### Text
* Start *
Hitting the Targets
A fundamental operation in computational geometry is determining whether two objects touch. For example, in a game that involves shooting, we want to determine if a player’s shot hits a target. A shot is a two dimensional point, and a target is a two dimensional enclosed area. A shot hits a target if it is inside the target. The boundary of a target is inside the target. Since it is possible for targets to overlap, we want to identify how many targets a shot hits.
The figure above illustrates the targets (large unfilled rectangles and circles) and shots (filled circles) of the sample input. The origin $(0, 0)$ is indicated by a small unfilled circle near the center.
* End *
### Data shown
* Start *
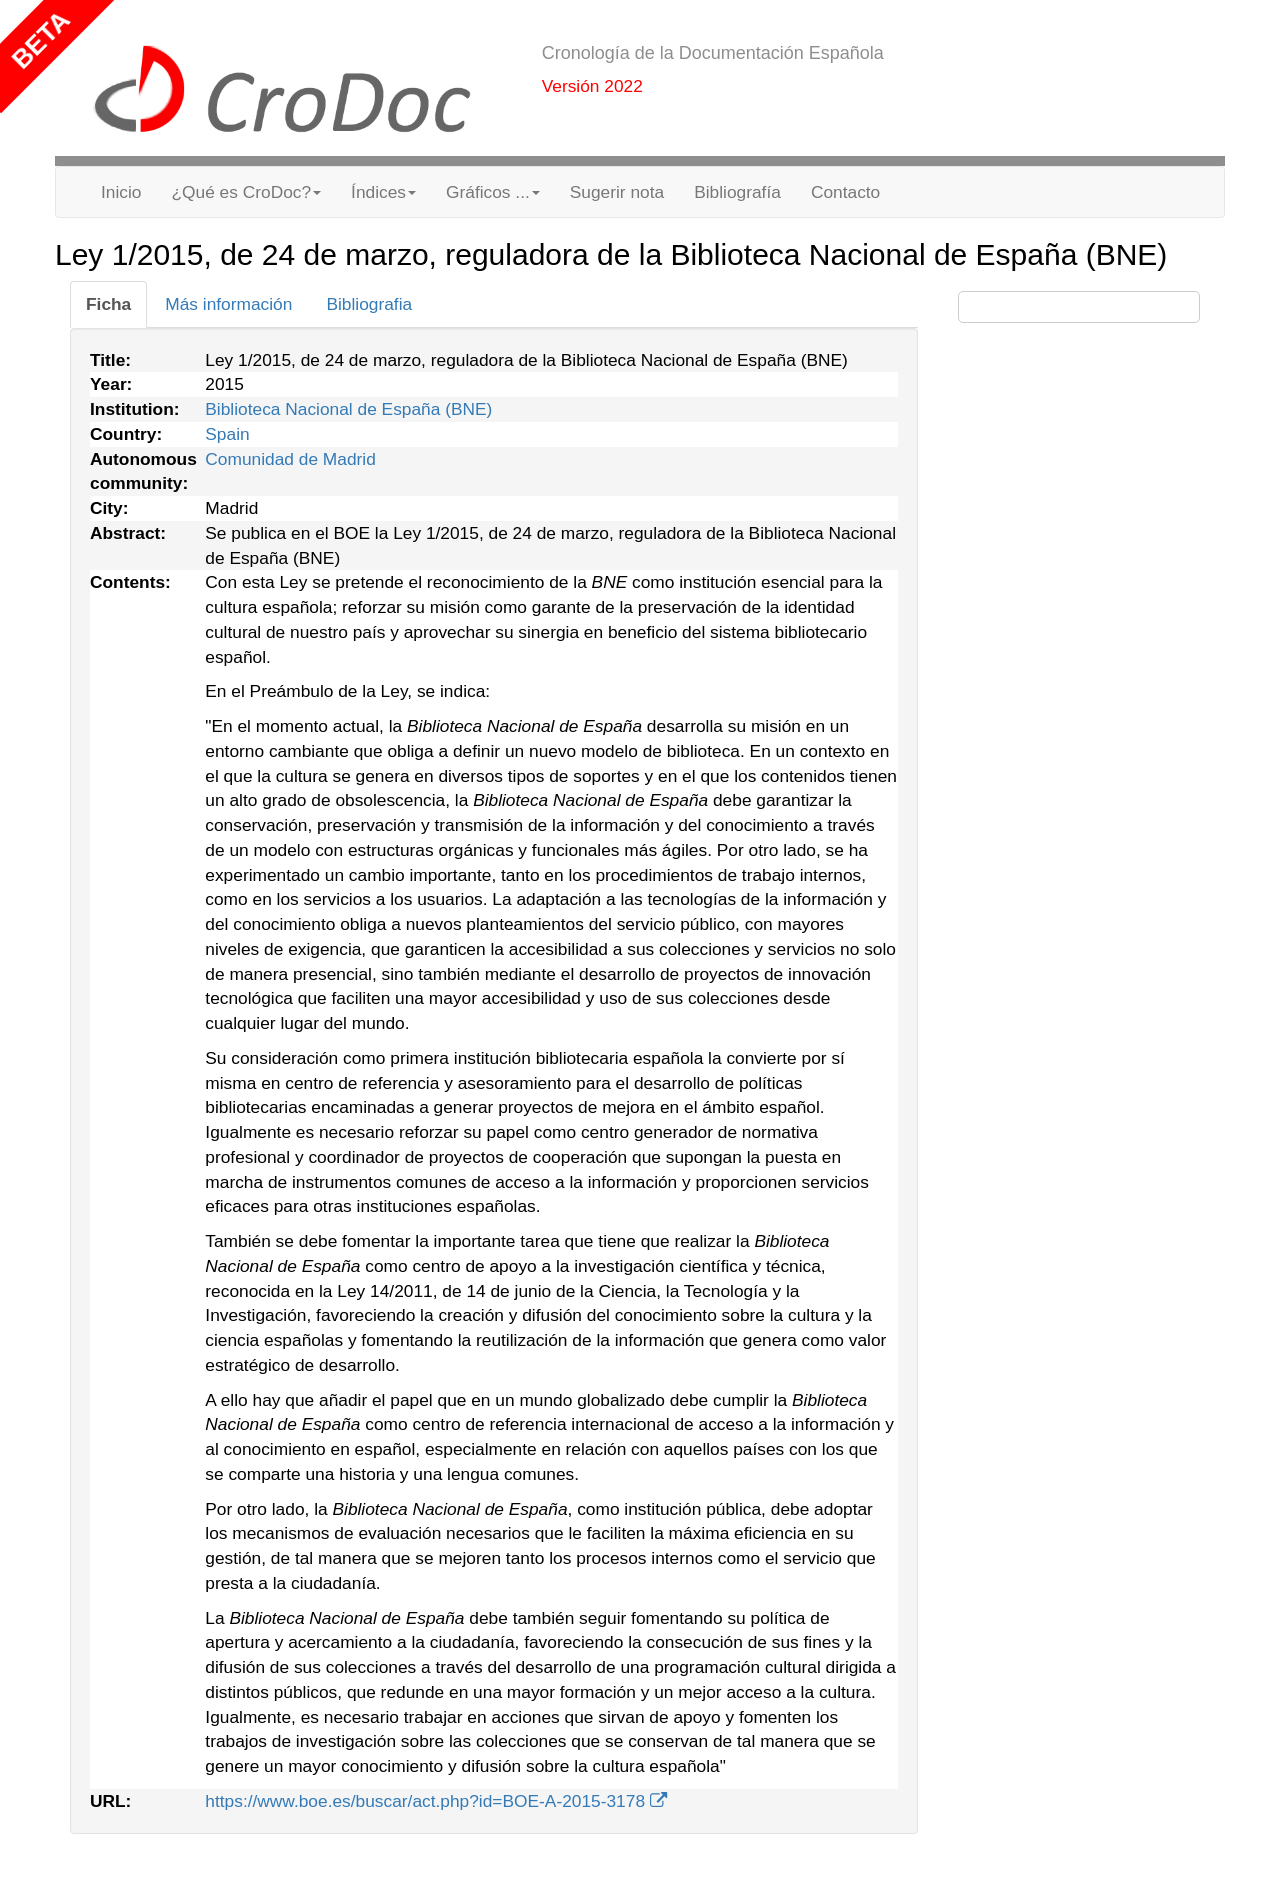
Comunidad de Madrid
* End *
For each thing the "Hitting the Targets" text says its figure shows, list the item and how it is drawn.

- Targets: large unfilled rectangles and circles
- Shots: filled circles
- The origin (0, 0): a small unfilled circle near the center